-- THE RECORDS follows --

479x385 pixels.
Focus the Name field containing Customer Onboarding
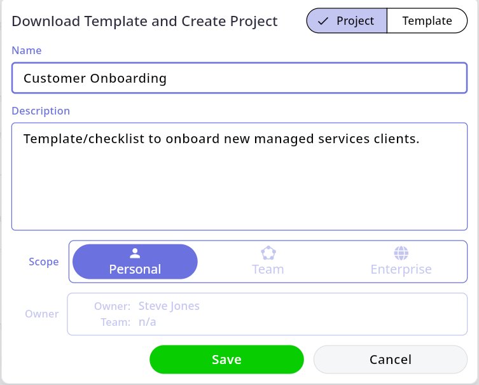click(x=239, y=78)
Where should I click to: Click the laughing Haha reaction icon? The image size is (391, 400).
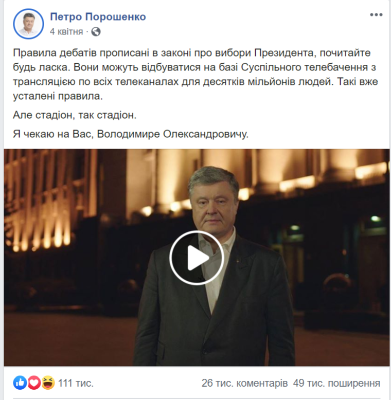pyautogui.click(x=48, y=383)
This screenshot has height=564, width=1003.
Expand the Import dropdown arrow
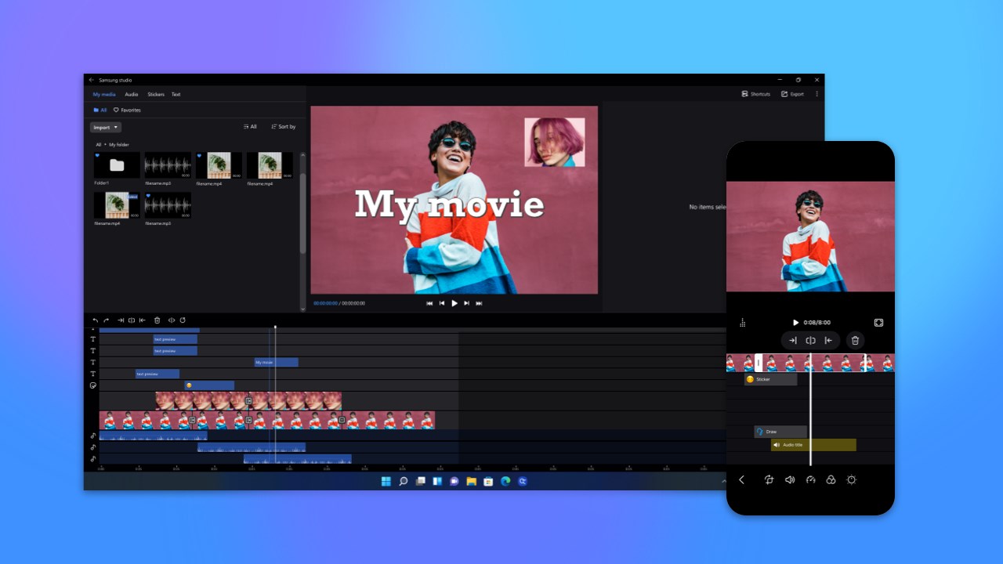click(x=116, y=127)
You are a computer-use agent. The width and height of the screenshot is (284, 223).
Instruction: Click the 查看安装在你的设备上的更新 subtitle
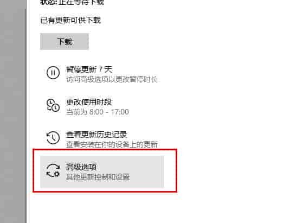(112, 144)
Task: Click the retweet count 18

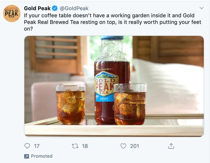Action: [85, 146]
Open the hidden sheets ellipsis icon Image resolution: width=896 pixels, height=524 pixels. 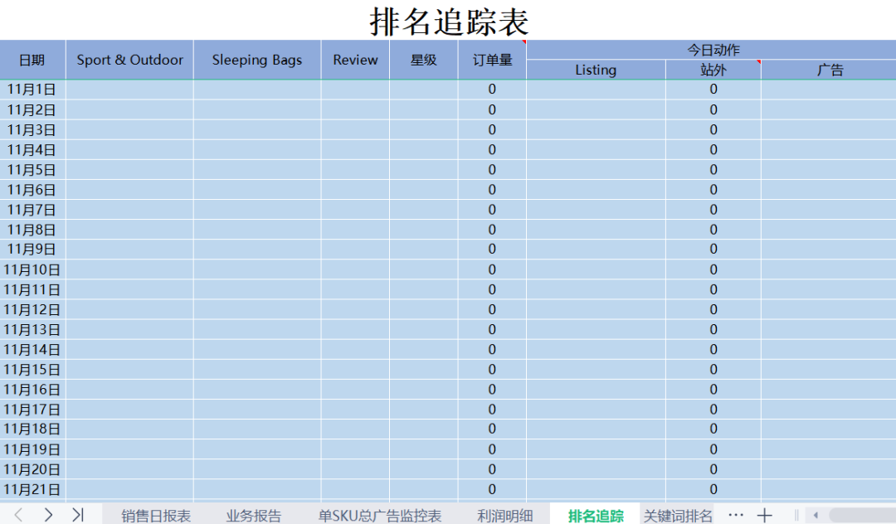coord(736,515)
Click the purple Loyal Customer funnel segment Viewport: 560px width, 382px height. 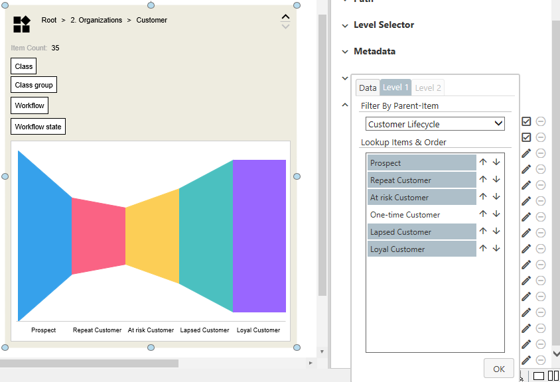(259, 235)
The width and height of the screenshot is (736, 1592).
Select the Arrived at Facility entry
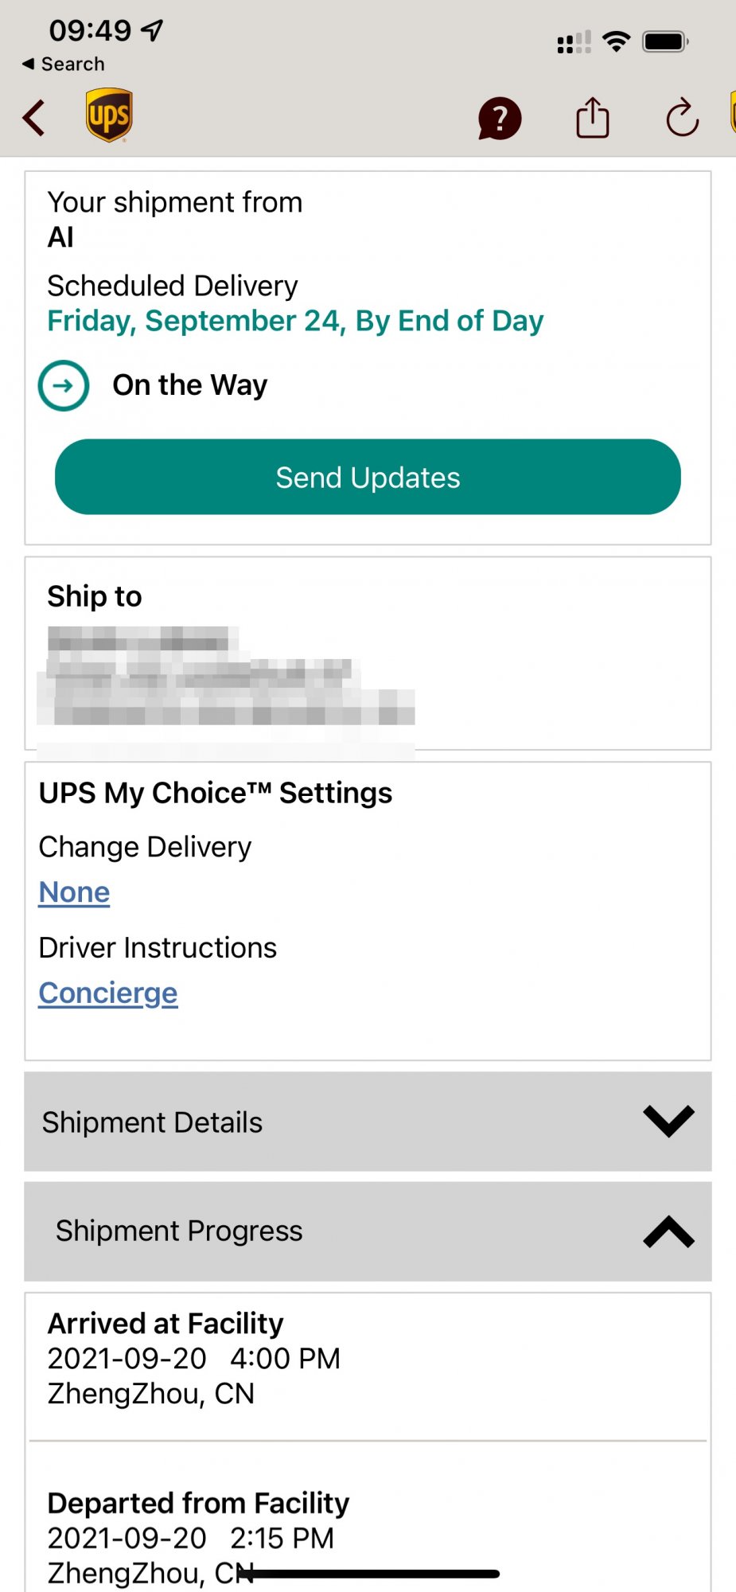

-- THE RECORDS concluded --

WHAT THE TASK REQUIRES:
Show the lines of the data that hold the word "screenshot".

ANSWER SECTION:
This screenshot has height=564, width=1003.
You are a computer-use agent. The width and height of the screenshot is (284, 223).
The width and height of the screenshot is (736, 1592).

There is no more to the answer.